Havada asılı duran alacakaranlık gibi öyküler

Faulkner romanlar, kısa öyküler, senaryolar, şiir, denemeler ve bir oyun yazmış velut bir yazar. Edebiyata ilgisi çocukluğunda evde dinlediği hikayelerle başlamış. İç Savaş, kölelik, ırk ayrımı ve ailesi hakkında büyüklerinin anlattığı hikayeleri dinlemiş. Başarılı bir işadamı, yazar ve bir içsavaş kahramanı olan büyük büyük dedesinin kahramanı olduğu öyküler aile içinde çok anlatılırmış.

-------------------------

--- Alıştırma görevleri ---
1 - Faulkner hakkındaki metne göre yazarın kaleme aldığı eser türlerinin tamamını sıralayın.
2 - Faulkner hakkındaki metni son cümlesinin ardından devam ettirin.

-------------------------

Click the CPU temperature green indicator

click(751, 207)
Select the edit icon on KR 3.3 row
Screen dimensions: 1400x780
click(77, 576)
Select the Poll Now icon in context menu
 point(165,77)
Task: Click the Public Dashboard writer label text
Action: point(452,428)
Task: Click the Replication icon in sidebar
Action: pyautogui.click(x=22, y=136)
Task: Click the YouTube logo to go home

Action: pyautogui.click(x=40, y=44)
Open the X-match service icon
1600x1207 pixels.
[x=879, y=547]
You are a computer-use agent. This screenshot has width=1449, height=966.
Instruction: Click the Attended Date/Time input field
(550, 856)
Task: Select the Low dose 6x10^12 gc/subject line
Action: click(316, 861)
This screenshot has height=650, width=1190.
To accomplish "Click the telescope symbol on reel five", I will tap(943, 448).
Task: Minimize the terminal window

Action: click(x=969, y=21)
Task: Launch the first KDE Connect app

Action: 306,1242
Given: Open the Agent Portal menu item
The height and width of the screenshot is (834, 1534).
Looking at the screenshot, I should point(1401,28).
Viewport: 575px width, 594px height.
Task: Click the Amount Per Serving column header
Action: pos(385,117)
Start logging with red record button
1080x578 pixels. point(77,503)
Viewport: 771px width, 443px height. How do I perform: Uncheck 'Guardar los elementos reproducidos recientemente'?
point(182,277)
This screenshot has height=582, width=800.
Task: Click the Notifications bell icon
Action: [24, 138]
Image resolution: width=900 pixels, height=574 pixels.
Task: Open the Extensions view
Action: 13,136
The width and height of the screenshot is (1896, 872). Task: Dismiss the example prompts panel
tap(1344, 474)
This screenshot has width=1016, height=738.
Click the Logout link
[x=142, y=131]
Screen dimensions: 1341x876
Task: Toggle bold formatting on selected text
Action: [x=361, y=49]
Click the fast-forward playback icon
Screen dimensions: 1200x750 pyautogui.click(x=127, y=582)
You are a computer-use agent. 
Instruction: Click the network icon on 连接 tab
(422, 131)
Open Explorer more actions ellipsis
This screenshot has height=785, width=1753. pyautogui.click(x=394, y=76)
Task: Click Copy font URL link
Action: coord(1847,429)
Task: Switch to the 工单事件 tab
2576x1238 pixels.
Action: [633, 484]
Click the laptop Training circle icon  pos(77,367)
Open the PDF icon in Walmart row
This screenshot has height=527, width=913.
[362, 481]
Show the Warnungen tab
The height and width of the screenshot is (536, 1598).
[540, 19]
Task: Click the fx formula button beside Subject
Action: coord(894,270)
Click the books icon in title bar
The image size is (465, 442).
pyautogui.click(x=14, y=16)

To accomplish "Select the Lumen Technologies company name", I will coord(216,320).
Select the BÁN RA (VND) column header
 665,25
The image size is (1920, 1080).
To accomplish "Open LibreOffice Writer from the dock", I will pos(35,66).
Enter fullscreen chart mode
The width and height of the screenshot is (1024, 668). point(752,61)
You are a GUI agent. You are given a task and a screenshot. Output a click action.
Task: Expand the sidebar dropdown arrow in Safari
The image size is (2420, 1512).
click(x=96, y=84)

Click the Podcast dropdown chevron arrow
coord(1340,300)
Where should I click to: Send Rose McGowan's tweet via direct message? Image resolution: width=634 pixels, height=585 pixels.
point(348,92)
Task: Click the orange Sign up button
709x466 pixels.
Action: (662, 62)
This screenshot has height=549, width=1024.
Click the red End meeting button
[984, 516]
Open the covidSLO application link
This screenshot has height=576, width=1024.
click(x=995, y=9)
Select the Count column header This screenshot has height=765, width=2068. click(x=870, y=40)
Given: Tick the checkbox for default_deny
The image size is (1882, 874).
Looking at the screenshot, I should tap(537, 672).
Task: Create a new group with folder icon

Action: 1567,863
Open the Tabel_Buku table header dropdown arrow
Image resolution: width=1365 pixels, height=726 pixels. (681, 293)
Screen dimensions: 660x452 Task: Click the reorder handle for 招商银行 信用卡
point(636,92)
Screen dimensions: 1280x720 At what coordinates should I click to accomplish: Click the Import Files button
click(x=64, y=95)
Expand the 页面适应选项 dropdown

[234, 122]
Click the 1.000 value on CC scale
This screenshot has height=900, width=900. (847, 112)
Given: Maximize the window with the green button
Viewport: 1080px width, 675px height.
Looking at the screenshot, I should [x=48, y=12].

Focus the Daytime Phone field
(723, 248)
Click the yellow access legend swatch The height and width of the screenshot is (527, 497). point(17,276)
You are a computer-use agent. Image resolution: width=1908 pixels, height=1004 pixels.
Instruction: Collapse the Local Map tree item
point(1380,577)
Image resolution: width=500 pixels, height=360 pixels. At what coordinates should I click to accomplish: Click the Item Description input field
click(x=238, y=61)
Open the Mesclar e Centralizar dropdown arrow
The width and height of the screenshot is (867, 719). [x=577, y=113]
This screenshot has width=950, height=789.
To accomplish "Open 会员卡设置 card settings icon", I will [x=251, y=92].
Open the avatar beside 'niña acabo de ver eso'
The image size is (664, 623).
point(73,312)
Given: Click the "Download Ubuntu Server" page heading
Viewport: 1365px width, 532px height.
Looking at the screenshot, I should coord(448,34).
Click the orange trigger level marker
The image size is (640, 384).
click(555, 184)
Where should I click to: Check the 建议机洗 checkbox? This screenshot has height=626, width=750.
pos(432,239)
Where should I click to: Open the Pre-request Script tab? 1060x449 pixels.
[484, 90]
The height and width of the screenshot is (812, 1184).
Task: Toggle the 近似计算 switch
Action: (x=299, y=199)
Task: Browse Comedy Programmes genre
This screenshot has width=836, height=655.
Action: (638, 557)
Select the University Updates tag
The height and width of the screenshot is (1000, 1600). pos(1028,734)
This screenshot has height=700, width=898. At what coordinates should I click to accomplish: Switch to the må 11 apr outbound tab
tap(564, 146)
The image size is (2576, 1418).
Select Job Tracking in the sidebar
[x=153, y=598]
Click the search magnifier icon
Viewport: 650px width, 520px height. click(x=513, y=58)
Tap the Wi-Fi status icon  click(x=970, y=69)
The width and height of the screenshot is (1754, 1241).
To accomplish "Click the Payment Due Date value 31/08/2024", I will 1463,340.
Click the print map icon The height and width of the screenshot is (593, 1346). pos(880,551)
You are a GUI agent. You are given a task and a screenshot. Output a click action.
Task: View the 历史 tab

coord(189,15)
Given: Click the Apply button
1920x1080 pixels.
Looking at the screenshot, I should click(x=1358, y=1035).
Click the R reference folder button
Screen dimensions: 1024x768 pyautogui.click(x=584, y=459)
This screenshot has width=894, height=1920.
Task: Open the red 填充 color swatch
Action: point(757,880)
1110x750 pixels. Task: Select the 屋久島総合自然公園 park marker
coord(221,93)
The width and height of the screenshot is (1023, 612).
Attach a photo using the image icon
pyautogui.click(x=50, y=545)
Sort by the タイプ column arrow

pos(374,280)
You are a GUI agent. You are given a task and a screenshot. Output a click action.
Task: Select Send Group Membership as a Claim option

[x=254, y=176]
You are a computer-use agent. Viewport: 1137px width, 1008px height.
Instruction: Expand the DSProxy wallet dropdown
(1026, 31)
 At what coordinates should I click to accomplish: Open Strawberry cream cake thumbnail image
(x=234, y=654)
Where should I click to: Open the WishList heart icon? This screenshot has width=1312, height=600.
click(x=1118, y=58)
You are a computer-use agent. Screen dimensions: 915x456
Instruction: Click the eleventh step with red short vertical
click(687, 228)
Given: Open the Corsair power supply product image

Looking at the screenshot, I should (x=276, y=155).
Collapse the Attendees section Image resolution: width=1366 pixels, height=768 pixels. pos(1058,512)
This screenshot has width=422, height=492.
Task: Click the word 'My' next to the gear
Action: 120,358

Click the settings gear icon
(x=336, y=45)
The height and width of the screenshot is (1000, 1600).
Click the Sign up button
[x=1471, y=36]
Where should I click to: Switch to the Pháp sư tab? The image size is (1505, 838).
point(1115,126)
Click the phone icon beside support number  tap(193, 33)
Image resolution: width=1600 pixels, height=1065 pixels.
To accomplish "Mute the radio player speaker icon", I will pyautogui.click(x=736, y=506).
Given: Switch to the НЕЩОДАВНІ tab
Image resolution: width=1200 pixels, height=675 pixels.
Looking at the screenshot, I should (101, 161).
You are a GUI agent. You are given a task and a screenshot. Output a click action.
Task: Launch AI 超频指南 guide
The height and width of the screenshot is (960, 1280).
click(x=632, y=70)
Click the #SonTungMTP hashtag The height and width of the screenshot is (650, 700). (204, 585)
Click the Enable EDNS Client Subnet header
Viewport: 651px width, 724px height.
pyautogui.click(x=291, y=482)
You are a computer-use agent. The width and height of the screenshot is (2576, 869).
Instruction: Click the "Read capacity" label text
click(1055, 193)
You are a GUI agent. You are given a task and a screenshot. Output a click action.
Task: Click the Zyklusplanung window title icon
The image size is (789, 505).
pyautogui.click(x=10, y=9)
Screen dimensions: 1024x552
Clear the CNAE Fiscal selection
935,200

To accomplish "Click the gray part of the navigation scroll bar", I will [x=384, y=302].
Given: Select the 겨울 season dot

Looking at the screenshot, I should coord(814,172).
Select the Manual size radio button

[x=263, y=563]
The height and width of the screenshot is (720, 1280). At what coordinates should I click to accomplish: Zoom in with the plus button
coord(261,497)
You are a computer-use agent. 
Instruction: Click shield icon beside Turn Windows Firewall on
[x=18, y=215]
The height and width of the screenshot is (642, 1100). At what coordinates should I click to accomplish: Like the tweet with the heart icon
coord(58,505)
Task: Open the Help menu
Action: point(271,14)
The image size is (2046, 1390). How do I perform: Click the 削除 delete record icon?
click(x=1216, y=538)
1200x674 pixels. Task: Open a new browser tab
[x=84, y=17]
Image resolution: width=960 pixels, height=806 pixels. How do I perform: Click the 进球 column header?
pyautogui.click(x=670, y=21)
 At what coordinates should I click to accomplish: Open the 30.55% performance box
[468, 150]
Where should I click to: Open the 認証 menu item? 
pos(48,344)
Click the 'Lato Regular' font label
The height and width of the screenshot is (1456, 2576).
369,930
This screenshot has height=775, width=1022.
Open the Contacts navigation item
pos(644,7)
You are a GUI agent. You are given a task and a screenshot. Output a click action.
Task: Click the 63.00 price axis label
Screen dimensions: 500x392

-------------------------

--- Görev cevapları ---
1 - Romanlar, kısa öyküler, senaryolar, şiir, denemeler, bir oyun

2 -
Faulkner yazmaya çok genç yaşlarda şiirler ve kısa öykülerle başlamış. İlk yayımlanan eseri de 1924 tarihli bir şiir kitabı, The Marble Faun’. İlk romanı da hemen ertesi yıl 1925’de yayımlanan ‘Soldier’s Pay’. Çok sayıda öykü yazıp dergilerde yayımlatmasına ve bu öyküler büyük ilgi görmesine rağmen ilk öykü kitabı 1931’de yayımlanıyor. ‘These 13’ adlı kitapta "Emily’e Bir Gül", "Kırmızı Yapraklar", "O Akşam Güneşi" ve "Kuru Eylül" gibi öyküler yer almış. Biz Faulkner’i daha çok ‘Ses ve Öfke’, ‘Döşeğimde Ölürken’ gibi romanlarıyla tanıyoruz. Öykülerini tek tek belki dergilerden anımsasam da Türkçede kitap halinde yayımlandıklarına dair bilgim yoktu.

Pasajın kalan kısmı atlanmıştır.